How important is it to be able to send good code? For the answer to that, just ask yourself how important it is for you to be understood by the person you are communicating with. If you cannot send good code, then the operator trying to copy you will have just one comment: "Another lid!"

Being able to send readable code is not difficult, but it does take a certain amount of knowhow and practice. This article has two purposes: first, to show the reader how to adjust a key for the best possible code and second, how to send.

Strange as it seems, and contrary to the beliefs of most beginners, the secret of sending good code is learning good code. Most new code men think their primary objective is to increase their speed, when actually it should be to learn the correct code. By correct code we mean the one that's printed in any books on the subject, in contrast to the 5700 varieties one hears on the air. Where does one learn the "correct" code? Easy. By listening to the tape transmissions of W1AW and other stations using tape transmissions, or by listening to the tape transmissions found on the phonograph records offered for learning the code. The correct code, sent by machine or a good operator, has a beautiful basic rhythm that is a far cry from the stumbling, bumbling odd-ball stuff to be found occasionally in the ham bands (and a few other services we can mention). Once you have learned the code from a machine and have acquired a feeling for the basic rhythm, you are on your way toward acquiring a "fist like a tape," because you will be aware of the slightest departures from the correct code. But if you don't know what the code should sound like, you can never hope to pick up your own minor variations and correct them.

The key

A typical straight key is shown in the accompanying photograph. A telegraph key is simply a lever-type switch that is used to turn the transmitter on and off. When the lever is depressed the contacts close, turning on the transmitter. When the lever is released, the contacts open, turning off the rig.

Photo 1
Most U. S. straight keys are built like this, although some omit the shorting switch. Note the lock nuts at each adjustment. The skirt at the knob is not standard with this key; it was made by drilling a pokerchip.

Photo 1
The generally-accepted way to hold a key for minimum fatigue. The wrist is well off the table, and only the forearm near the elbow rests on the table. The finger grip will vary slightly with the length of the fingers and the type of key knob.

The first step in setting up the key is to align the contact points laterally on the lever and base. This is accomplished by setting the pivot adjustment. First, release the lock nuts on the screws and then bring the contact points into alignment. Don't make the screws too tight; allow a slight amount of play to permit the lever arm to work freely. When the screws are properly adjusted, tighten the lock nuts.

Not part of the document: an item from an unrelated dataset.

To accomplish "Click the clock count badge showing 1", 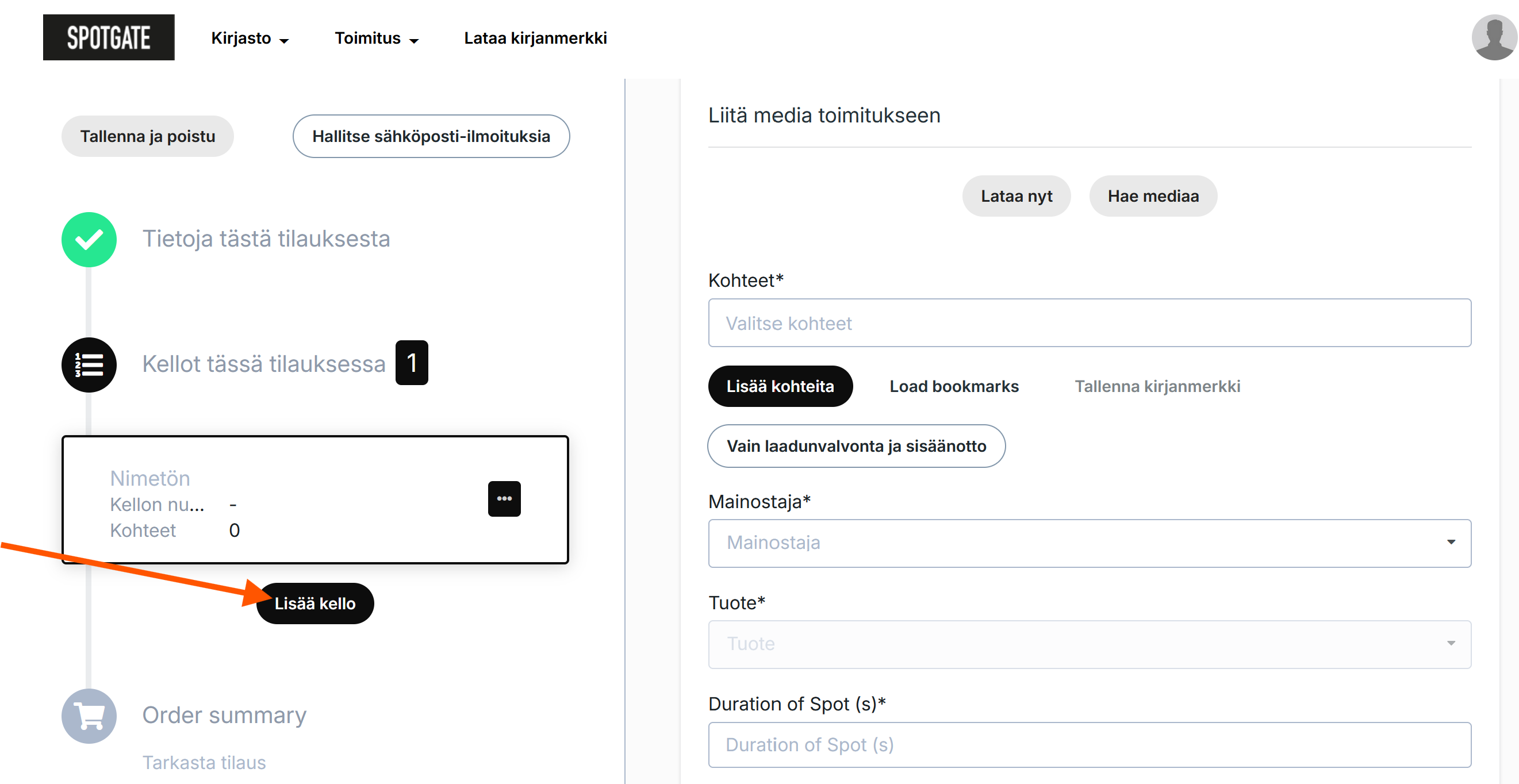I will (412, 363).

The amount of lever travel is a matter of personal preference. However, a good rule of thumb for lever travel is about one-sixteenth inch, measured at the knob of the key. If the travel is less than a sixteenth of an inch it may be hard to control the spacing between and the length of characters. Operators often feel that they can send faster with short lever-travel distances, and in some cases this is true. But it is true only of the operator who sends 25 or 30 words per minute on a straight key, not of the beginner learning the code and not yet able to copy a solid 15 w.p.m. Once you know the code and can handle 15 to 20 w.p.m. easily you can start looking for a magic key adjustment that will catapult you into the 30 w.p.m. bracket, but we'll warn you now that the answer isn't in the key adjustment. The gap adjustment setting determines the lever travel, and the spring tension screw controls the lever tension. If you set the spring tension too heavy your sending is inclined to become "choppy." Similarly, if the tension is too light you are likely to run the characters together, so a little experimenting should be done to find the correct tension. You'll probably find that a lever action on the heavy side will permit you to make more accurate dots. With experience, you'll soon find the correct key adjustments to suit your tastes.

Photo 3
A common error is to rest the entire forearm on the table. This results in rapid fatigue and a glass arm (loss of proper muscle coordination) at an early age.

How to send

Every effort should be made to learn how to send correctly at the very beginning of your amateur career. It is just as easy to acquire good operating techniques as it is to learn bad habits - and habits are very hard to break.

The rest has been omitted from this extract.